Malam itu malam minggu...namun entah kenapa suasana di Payung tidak seperti biasanya, pengunjung kedai jagung bakar hanya beberapa orang saja, atau mungkin juga karena gerimis kecil yang turun sudah sejak sore. Untuk meramaikan suasana kami panggil pengamen jalanan yang biasa mangkal di tempat itu. Lumayan juga pikir kami, karena pengamen ini sudah sedikit modern, dia memakai speaker kecil dan mesin karaoke recorder. Tapi karena si pengamen hanya hafal satu lagu saja, akhirnya tugas menyanyi diserahkan pada Utami yang memang senang menyanyi dan hafal hampir semua lagu dangdut yang ada di kaset si pengamen.

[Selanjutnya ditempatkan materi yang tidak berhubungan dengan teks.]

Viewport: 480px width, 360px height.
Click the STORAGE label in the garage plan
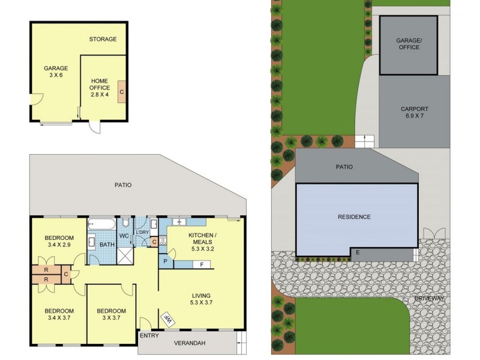click(x=103, y=39)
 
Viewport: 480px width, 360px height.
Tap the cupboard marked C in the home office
click(x=122, y=92)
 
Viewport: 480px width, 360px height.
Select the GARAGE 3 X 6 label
click(x=55, y=72)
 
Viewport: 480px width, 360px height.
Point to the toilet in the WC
click(x=125, y=224)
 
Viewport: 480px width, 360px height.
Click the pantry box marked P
click(x=164, y=262)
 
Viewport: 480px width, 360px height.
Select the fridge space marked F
click(x=202, y=264)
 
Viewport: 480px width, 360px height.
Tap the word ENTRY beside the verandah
click(x=149, y=335)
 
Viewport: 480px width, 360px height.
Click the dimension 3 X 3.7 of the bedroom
click(x=112, y=319)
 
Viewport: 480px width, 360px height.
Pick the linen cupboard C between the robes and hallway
click(x=66, y=275)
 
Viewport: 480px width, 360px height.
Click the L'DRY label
click(x=143, y=232)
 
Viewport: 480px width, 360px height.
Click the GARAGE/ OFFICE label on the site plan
click(x=409, y=43)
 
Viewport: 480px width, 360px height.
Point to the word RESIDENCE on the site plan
click(x=354, y=217)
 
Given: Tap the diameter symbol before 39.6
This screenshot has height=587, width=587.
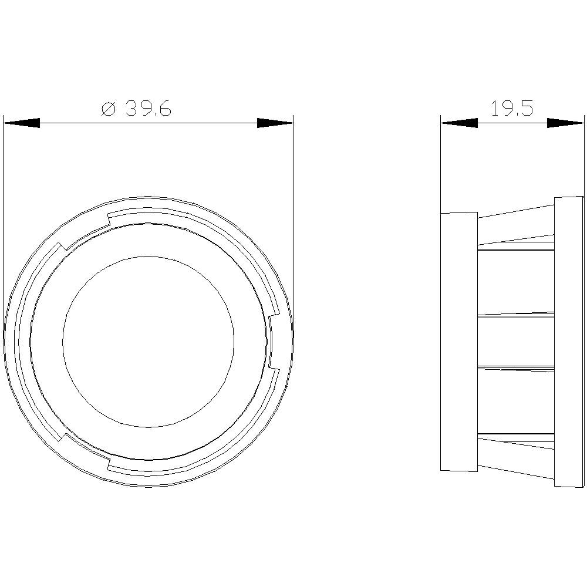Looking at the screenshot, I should click(x=107, y=109).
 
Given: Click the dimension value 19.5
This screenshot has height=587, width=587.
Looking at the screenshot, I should click(x=512, y=109).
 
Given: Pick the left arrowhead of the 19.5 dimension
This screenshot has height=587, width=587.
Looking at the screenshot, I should click(x=458, y=123).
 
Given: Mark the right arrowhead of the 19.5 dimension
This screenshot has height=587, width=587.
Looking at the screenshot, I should click(x=565, y=123).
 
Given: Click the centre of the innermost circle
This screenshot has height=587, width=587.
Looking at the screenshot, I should click(x=148, y=341).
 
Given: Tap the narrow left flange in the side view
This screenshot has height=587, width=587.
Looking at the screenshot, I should click(x=458, y=342).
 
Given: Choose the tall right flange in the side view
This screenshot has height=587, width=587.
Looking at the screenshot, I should click(x=569, y=342).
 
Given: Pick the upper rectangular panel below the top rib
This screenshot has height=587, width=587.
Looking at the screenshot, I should click(x=515, y=282).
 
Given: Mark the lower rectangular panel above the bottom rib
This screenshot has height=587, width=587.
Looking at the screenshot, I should click(x=515, y=400).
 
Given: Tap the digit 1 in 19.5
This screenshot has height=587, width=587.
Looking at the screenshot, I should click(x=494, y=109).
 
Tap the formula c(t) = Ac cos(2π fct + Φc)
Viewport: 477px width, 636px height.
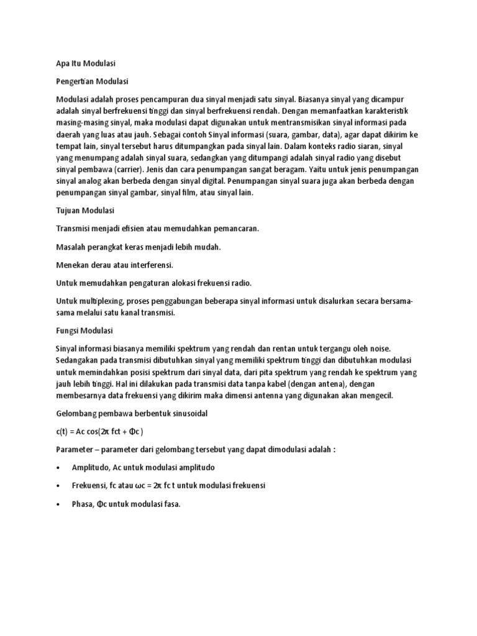(99, 432)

Malam makin larut...lelah bernyanyi dan bercengkerama, ditemani aroma jagung bakar yang mengepul hangat, sambil memandang keindahan kerlip lampu kota Malang nun jauh dibawah sana, kami duduk terdiam tenggelam dalam pikiran masing-masing... Suara pengamen jalanan yang sudah pindah ke kedai lain terasa mendayu-dayu namun juga terasa jauh dan asing.
Disertai gelak tawa pengunjung lain dengan lagu yang  tetap sama, berulang-ulang, sebuah lagu dangdut populer yang hanya saya tahu penggalannya saja...."Aku bukan pengemis cinta..." biasanya lagu ini dinyanyikan dengan gaya melengking kocak......tapi kali ini anehnya seperti menusuk sanubari.... disertai rasa dingin hingga ke tulang... merambah ke dalam hati yang paling dalam....

Kami pulang dengan hati yang perih, pelukan perpisahan, doa dan derai air mata...langkah-langkah gontai dan perasaan yang mencekam..... mungkin juga karena ada satu pikiran dan pertanyaan yang sama......dan terus menggantung disana seolah menghantui hati kami masing-masing......."Habis ini apa?......"


November, 2000

Duduk sendiri di sudut sebuah kedai kopi sebuah pertokoan ternama belantara ibu kota. Ditemani secangkir capuchino pahit dan sepotong fruit danish. Dentum musik, riuh pengunjung, asap rokok berbaur dengan kerlip lampu-lampu gedung bertingkat, ditambah lalu lalang kendaraan di jalan di luar sana seperti tidak mampu menghilangkan suasana hati yang sepi mencekam, suasana aneh, menebarkan rasa dingin menusuk-nusuk dan menyesakkan.
Sendiri dalam lamunan panjang mengingatkan susana yang persis sama bebarapa tahun yang lalu...suasana hati di kedai jagung bakar Payung, Batu Malang.... dan ternyata tanpa disadari tetap masih menyisakan pertanyaan dan kegelisahan yang juga sama...."Habis ini apa?...."

Malam itu....saya tinggalkan kedai kopi di ibu kota...dengan sebuah hembusan nafas panjang, berat namun pasti...melepaskan semua beban dan penat di hati...dengan sebuah langkah panjang dan sesungging senyum kemenangan...karena sekarang sudah ada jawabannya....."Tutup buku....Buka terop....." gumam saya sambil berlalu....



Catatan :
"Tutup buku buka terop" sering dipakai sebagai lelucon sehari-hari di daerah jawa yang menggambarkan seorang anak  yang baru selesai sekolahnya terus langsung memutuskan menikah. Bisa juga diartikan sebagai memulai langkah yang benar-benar baru dalam kehidupannya.